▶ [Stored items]

+++

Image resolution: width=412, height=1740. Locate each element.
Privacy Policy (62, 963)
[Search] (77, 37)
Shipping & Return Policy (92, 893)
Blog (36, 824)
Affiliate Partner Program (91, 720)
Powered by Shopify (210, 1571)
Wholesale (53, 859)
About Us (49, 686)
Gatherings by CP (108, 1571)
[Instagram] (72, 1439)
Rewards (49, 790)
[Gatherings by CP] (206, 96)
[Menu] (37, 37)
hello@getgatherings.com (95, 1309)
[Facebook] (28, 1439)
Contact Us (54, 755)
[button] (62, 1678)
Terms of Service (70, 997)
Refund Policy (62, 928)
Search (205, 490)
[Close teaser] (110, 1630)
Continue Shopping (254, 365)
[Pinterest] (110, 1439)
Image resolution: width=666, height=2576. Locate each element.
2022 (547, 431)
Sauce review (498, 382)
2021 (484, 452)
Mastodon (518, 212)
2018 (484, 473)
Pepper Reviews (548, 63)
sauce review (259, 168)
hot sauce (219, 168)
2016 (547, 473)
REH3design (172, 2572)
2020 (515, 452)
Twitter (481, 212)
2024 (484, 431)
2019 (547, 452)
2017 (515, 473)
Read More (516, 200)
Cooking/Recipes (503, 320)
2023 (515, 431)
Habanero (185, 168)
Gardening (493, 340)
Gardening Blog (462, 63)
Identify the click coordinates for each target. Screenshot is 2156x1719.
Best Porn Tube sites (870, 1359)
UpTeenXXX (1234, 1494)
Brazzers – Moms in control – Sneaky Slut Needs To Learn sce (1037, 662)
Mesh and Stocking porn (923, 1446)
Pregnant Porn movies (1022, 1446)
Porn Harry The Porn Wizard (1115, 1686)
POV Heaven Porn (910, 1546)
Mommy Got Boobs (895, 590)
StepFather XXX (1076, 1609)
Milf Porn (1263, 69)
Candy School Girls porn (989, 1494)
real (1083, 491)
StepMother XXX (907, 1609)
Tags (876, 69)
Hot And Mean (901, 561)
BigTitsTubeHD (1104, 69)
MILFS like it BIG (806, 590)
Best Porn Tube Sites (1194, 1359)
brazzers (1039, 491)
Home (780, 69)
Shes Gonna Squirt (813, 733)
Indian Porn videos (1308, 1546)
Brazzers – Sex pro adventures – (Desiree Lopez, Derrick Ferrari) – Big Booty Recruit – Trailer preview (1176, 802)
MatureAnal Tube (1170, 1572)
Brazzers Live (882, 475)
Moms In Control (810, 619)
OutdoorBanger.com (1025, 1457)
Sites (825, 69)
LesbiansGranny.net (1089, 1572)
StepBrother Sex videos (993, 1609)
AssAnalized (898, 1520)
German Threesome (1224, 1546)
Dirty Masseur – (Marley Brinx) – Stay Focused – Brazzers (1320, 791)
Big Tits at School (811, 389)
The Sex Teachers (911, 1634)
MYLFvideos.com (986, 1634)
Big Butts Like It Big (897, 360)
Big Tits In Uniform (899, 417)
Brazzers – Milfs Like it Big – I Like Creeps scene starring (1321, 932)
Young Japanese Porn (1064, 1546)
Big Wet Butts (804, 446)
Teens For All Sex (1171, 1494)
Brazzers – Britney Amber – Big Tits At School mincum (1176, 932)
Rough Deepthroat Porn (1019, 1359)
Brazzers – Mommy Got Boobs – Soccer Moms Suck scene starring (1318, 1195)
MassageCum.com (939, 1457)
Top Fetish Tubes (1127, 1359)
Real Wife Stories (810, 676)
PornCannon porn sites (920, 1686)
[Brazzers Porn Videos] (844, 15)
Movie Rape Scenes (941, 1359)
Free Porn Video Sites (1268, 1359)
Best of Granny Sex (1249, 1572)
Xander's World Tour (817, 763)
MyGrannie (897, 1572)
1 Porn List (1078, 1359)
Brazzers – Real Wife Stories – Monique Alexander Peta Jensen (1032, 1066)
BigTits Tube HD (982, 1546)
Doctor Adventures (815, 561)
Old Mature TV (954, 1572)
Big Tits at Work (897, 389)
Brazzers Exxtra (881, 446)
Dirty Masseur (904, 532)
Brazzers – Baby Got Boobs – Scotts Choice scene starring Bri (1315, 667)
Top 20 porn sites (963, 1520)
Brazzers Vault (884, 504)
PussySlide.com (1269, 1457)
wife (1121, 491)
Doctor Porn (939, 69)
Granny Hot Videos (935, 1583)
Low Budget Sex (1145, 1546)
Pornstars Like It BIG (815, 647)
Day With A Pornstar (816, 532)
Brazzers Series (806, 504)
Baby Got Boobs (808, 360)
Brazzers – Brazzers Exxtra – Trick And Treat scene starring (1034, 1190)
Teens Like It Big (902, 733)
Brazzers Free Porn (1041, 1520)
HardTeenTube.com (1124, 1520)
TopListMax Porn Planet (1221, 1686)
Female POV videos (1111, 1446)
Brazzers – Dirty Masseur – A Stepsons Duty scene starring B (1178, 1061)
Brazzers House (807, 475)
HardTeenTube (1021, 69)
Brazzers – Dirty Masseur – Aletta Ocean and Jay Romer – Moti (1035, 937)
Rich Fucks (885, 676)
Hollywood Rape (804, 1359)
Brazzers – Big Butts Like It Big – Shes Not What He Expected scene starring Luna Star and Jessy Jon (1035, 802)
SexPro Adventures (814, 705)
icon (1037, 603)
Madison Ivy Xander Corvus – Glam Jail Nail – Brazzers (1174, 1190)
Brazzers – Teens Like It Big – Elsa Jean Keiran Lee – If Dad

+++

▶ [Directions] Line count for the string "School": tally the lines of the records above that contain it and give only the result.

▶ [Exercise answer] 3